Lawrence Toppman

‘Mission’ impossible to resist

Tom Cruise stars as Ethan Hunt in Paramount Pictures' “Mission: Impossible Rogue Nation.”
Tom Cruise stars as Ethan Hunt in Paramount Pictures' “Mission: Impossible Rogue Nation.” Paramount Pictures

Whatever you think of the much-maligned 2012 film “Jack Reacher,” it introduced Tom Cruise to the work of writer-director Christopher McQuarrie. Three years later, they’ve teamed up again on the best action movie of the summer, “Mission: Impossible – Rogue Nation.”
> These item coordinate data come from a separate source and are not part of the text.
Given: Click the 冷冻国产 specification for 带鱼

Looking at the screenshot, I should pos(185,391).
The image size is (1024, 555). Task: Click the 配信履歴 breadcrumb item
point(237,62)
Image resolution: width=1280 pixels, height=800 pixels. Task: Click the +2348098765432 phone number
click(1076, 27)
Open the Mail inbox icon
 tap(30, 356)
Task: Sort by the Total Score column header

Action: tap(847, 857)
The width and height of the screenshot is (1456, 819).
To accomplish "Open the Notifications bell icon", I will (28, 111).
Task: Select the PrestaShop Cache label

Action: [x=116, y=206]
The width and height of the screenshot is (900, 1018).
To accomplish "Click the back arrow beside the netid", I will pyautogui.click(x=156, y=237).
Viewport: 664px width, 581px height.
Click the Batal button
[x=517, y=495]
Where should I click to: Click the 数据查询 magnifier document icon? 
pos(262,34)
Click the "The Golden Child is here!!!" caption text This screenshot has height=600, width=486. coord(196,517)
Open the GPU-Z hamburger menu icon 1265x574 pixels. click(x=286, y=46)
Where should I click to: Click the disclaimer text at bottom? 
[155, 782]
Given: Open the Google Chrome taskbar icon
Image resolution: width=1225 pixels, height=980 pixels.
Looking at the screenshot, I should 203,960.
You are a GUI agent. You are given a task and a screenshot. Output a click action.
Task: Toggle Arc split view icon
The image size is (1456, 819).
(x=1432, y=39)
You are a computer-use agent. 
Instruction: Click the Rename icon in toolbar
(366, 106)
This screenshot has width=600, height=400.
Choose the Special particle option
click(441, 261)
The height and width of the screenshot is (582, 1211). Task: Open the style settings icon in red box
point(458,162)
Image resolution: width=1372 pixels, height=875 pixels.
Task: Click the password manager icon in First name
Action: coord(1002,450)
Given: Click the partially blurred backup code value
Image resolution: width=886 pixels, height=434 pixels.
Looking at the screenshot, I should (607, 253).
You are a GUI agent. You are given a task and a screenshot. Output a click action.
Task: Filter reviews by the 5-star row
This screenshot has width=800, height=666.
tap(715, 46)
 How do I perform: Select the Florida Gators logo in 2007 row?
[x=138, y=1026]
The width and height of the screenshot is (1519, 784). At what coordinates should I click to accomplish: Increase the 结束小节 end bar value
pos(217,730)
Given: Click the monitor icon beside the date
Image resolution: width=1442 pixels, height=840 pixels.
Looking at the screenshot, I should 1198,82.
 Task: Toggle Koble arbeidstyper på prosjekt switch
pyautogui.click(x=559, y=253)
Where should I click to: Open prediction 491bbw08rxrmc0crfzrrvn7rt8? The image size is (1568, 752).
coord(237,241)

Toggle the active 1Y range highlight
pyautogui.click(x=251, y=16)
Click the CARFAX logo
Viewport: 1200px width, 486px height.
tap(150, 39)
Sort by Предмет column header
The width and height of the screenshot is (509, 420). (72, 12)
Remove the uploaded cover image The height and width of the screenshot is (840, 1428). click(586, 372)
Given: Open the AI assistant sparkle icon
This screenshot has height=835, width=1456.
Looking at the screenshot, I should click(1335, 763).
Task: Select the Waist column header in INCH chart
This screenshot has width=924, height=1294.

Like the “Mission: Impossible” TV series, which celebrates its 50th anniversary next year, the movie sets up much of what you’re going to see during a snappy credits sequence. From there, this combination of brains, brawn and technology hardly lets up.

Those of us who still prize McQuarrie’s Oscar-winning script for “The Usual Suspects” know he likes to explain mysteries as he goes along, saving the big reveal for the final reel.

He plays fair with the viewer, except for a ludicrous sequence at the Vienna State Opera. (“Turandot” goes blithely on, despite assassinations and audible hand-to-hand combat in the wings.) And he doesn’t turn this story into a star vehicle for Cruise’s Ethan Hunt, who shares the laurels with others.

Swedish actress Rebecca Ferguson steals the picture as British agent Ilsa Faust, proving Hunt’s equal in cunning and combat and remaining an enigma up to the end. “M:I” veterans Ving Rhames, Jeremy Renner and Simon Pegg all have significant supporting roles, and Alec Baldwin turns up as an MI-hating CIA boss forced to eat his harsh words.

The plot involves The Syndicate, a band of agents initially gathered to defeat evil but now dedicated to sowing terror. I never did understand why villainous Solomon (Sean Harris) changed sides, or how he convinced so many agents to join him – money, I suppose, though I had no idea who supplied it when the government that hired him stopped footing the bills.

That aside, I questioned nothing, enjoyed McQuarrie’s ingenuity in construction, smiled occasionally at the jokes and admired Ferguson’s performance as the most interesting femme fatale in the series.

Yet I quickly stopped waiting for her to have some romantic attachment to Hunt, because he’s not capable of one. At this point, Cruise (a buff 53, showing a few crow’s feet but ideally cast) is playing an unconquerable superman, a megalomaniac willing to risk the lives of countless people because he believes in his own infallibility.

Baldwin’s character even delivers a monologue about Hunt’s magnificence: He can break any code, disguise himself as anyone else, win any fight, enter any guarded domain. What woman could want such a man for long? It would be like falling in love with a Terminator.

Harris makes an excellent adversary, smart and ruthless and a bit twitchy, He alone takes no part in the stunts; evil geniuses never enjoy getting their hands dirty. (That’s how we know action heroes can defeat them. A guy who can’t take a punch can’t take over a world.)

It’s worth noting that the “M:I” franchise has employed five separate directors over 19 years: Brian De Palma, John Woo, J.J. Abrams, Brad Bird and McQuarrie. It’s time for that to change, and for McQuarrie to keep the chair for the inevitable sixth installment.

Toppman: 704-358-5232

‘Mission Impossible’


STARS: Tom Cruise, Rebecca Ferguson, Simon Pegg, Jeremy Renner, Ving Rhames, Alec Baldwin.

WRITER-DIRECTOR: Christopher McQuarrie.

RUNNING TIME: 131 minutes.

RATING: PG-13 (sequences of action and violence, and brief partial nudity).